The web of computers that makes up the internet is clearly already in a network shape but now, thanks to the Graph Adapter, so is our data and because they are both networks, we can unify the two together by embedding that cloud networking capability directly into the structure of the data itself.

This sounds complex but it is not. Remember how we split our rectangular box-shaped data into three-part statements? To unify data and cloud we simply give each piece of data a clickable address (just like we give each webpage a clickable address on the web). Let’s look at that with the example data that we have been working with:

As you see, each piece of data gets its own URL; the unification is as simple as that. Each piece of data in the data network is now also a clickable address in the cloud network.

Just like our Spotify songs and YouTube videos, it no longer matters where a piece of data is physically stored because it has a resolvable address on the cloud.

This means that on the unified data-cloud-network we can link two data items that are stored physically in totally different systems simply by using their network addresses.

The first part of the address https://abc.org/person could take us to a computer in France that holds the ‘person’ data, the second part (ben) is then handed over to that computer to deal with. Likewise, the first part of the address https://abc.org/order could take us to a computer in Japan that has the ‘order’ data on it and so on ad infinitum.

In this way, you can leave all your existing data where it is and use a network of HTTP servers to skim a thin layer over the top of all your existing systems. The HTTP web servers drive the cloud support right down into the very structure of the data itself.

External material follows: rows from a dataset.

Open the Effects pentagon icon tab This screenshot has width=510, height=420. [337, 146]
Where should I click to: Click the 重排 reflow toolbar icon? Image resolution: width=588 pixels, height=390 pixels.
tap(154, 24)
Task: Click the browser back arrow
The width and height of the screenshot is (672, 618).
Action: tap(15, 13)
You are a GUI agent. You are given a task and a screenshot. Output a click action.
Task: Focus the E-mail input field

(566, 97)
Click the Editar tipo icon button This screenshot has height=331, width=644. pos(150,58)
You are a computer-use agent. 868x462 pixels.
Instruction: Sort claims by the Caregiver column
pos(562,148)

To make the published ‘data pieces’ easily accessible across the organisation, it is necessary to build or buy some software that is equivalent to a search engine. This ‘search engine’ crawls over all your published datasets and builds an index of all the available data pieces (rather like Google does on the web). This means that you can easily find the URL of any piece of data that you are looking for, for example, you could search for a person by using their email address or by using their first and last name.

Publishers can use this service to easily find the unique URLs that they want to link themself to. This turbocharges the Graph Adapters and allows different publishers to all connect to one another.

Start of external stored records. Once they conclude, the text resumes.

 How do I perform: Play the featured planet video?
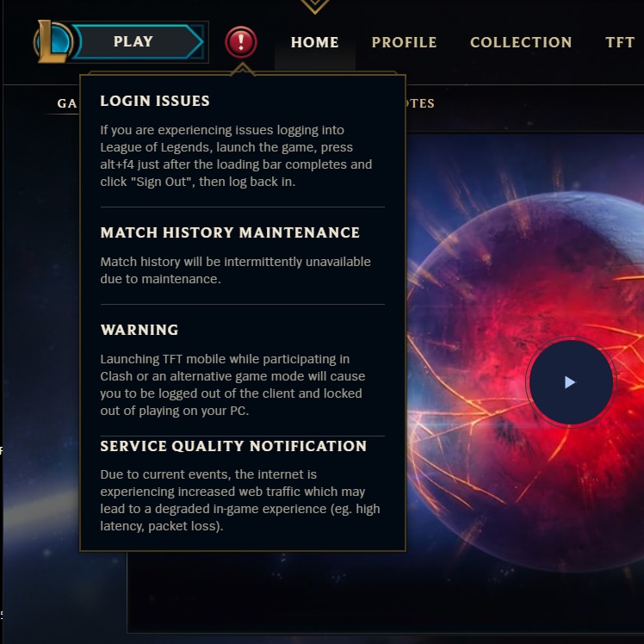(571, 382)
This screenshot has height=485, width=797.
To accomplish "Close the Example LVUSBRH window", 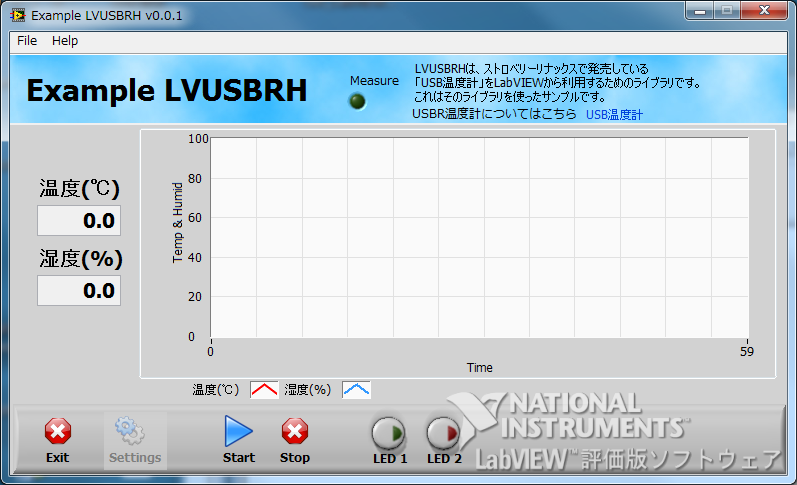I will 764,11.
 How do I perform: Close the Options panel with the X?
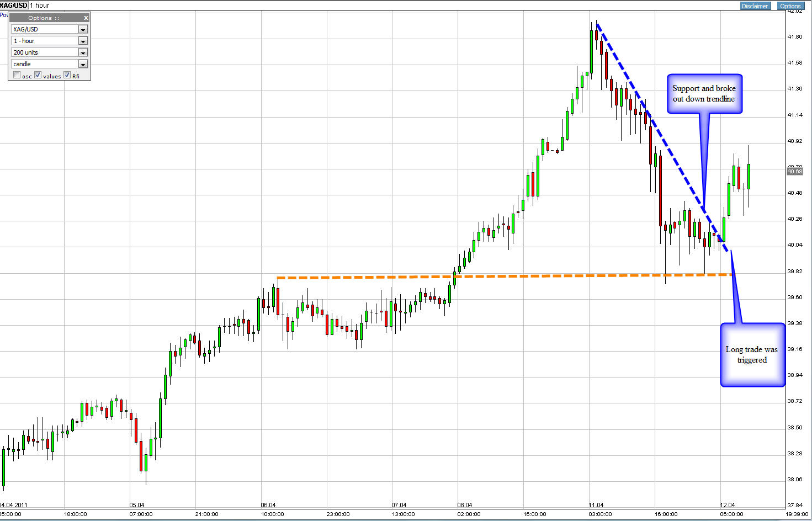86,18
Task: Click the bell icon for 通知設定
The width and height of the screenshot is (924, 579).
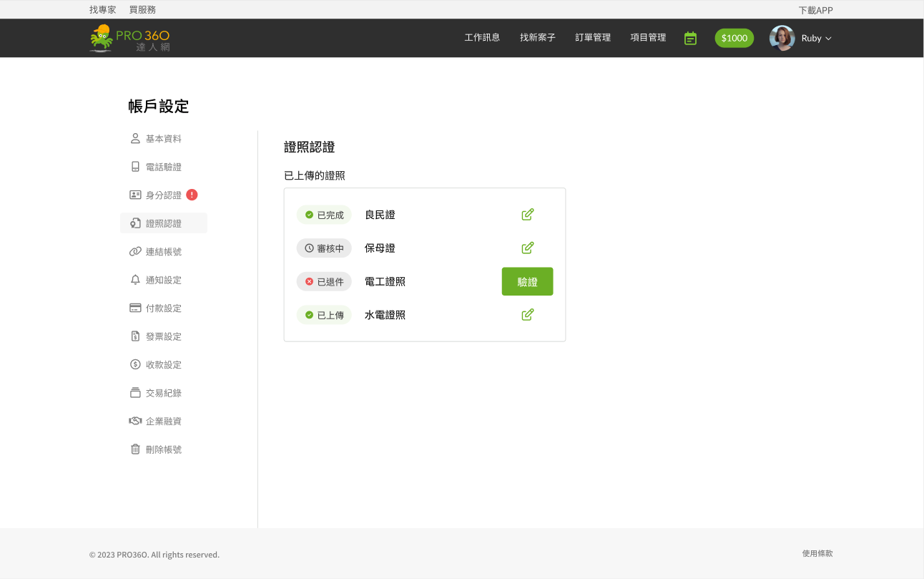Action: point(135,280)
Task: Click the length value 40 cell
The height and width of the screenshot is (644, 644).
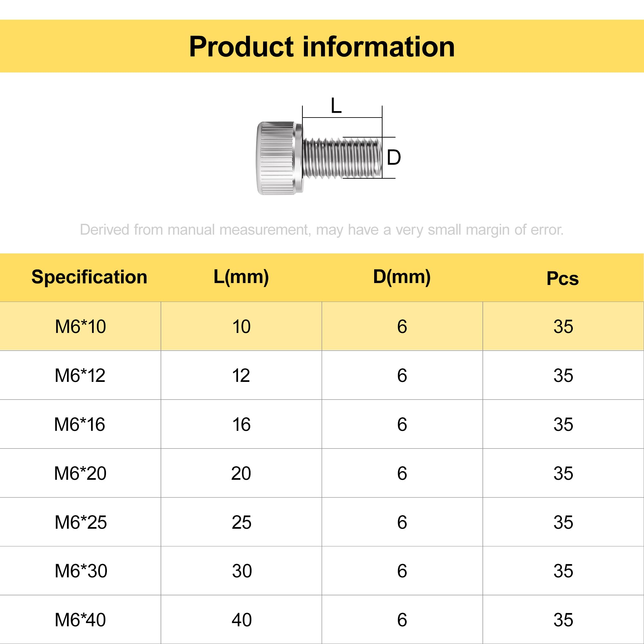Action: point(241,620)
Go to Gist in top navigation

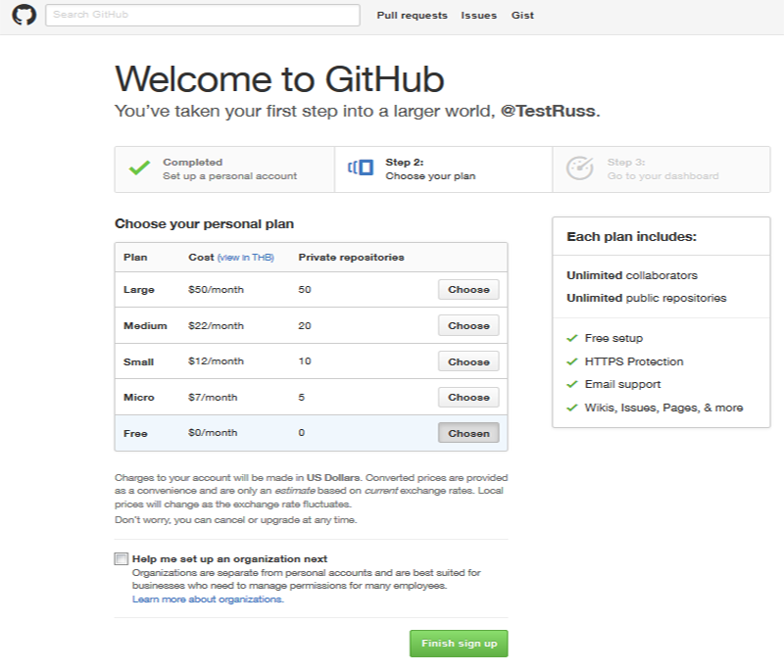tap(522, 16)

You will also need many graph databases to consume the various bits of the network that all the different teams are interested in. The very essence of this approach is that your organisation’s data no longer needs to be confined to one giant central store. Instead, the publishers and consumers are all reading from and writing to one universal distributed network. Indeed we need not think of publishers and consumers as being separate at all.

We have what is called a peer-to-peer network where each node in the network will publish some ‘network-fragments’ into the cloud and download other fragments from the cloud.

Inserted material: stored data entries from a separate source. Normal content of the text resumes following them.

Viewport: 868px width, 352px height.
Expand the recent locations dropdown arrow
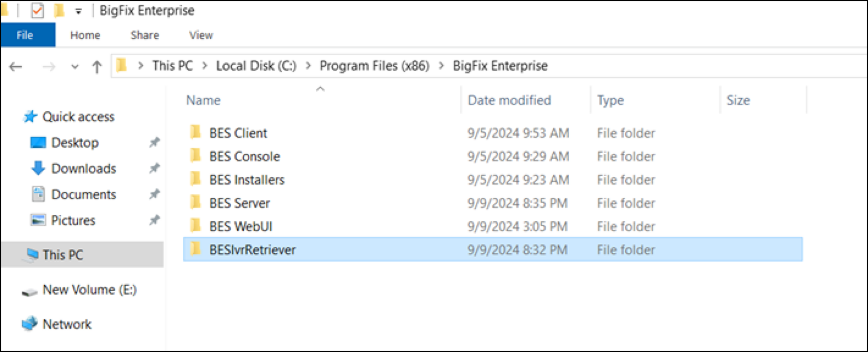click(x=75, y=67)

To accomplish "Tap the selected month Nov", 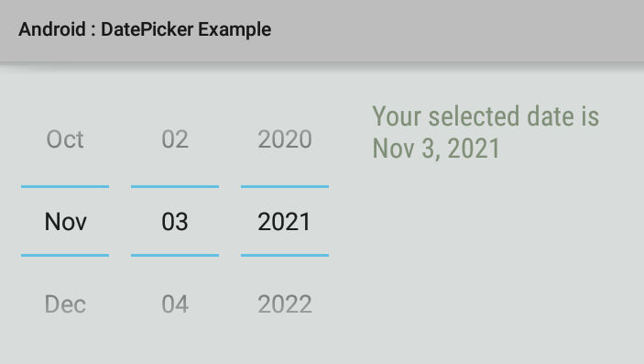I will [65, 222].
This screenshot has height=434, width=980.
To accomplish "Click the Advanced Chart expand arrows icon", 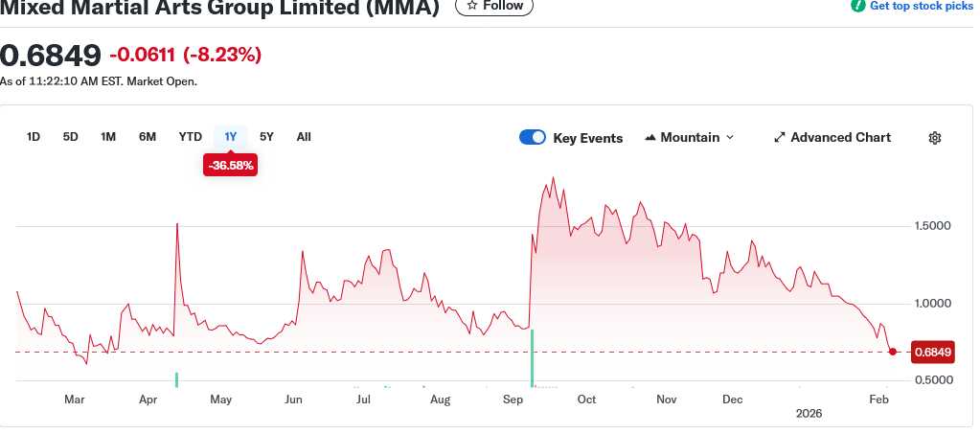I will click(779, 138).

Singing from the Same Song Sheet

In Part Two we introduced the notion of modelling abstract concepts like ‘Person’ and ‘Product’ and ‘Order’ to enable more generalised queries without having to get caught up in messy details such as the names of the individual people or the specific products that they ordered. In the data network, we treat the model the same as any other data piece so we use the same trick to share it: each abstract concept is given its unique address in the cloud. You can think of it as a three-stage process.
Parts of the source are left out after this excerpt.